## WHAT YOU HAVE TO DO
Copy out all of the lines below exactly; the pictures do not belong in the copy.

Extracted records
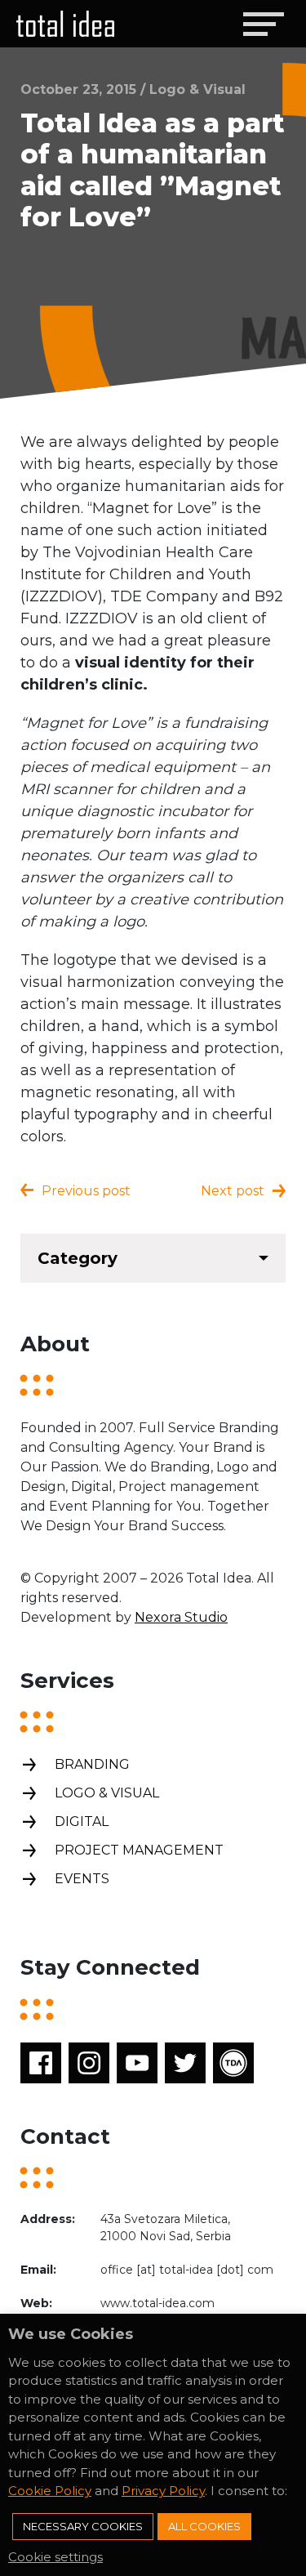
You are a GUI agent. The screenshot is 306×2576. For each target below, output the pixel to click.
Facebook (40, 2062)
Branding (92, 1764)
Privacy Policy (163, 2490)
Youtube (137, 2062)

## REPLY TO THE EXERCISE
You are a GUI agent. The screenshot is 306×2576. For each target below, output the pixel to click.
Facebook (40, 2062)
Branding (92, 1764)
Privacy Policy (163, 2490)
Youtube (137, 2062)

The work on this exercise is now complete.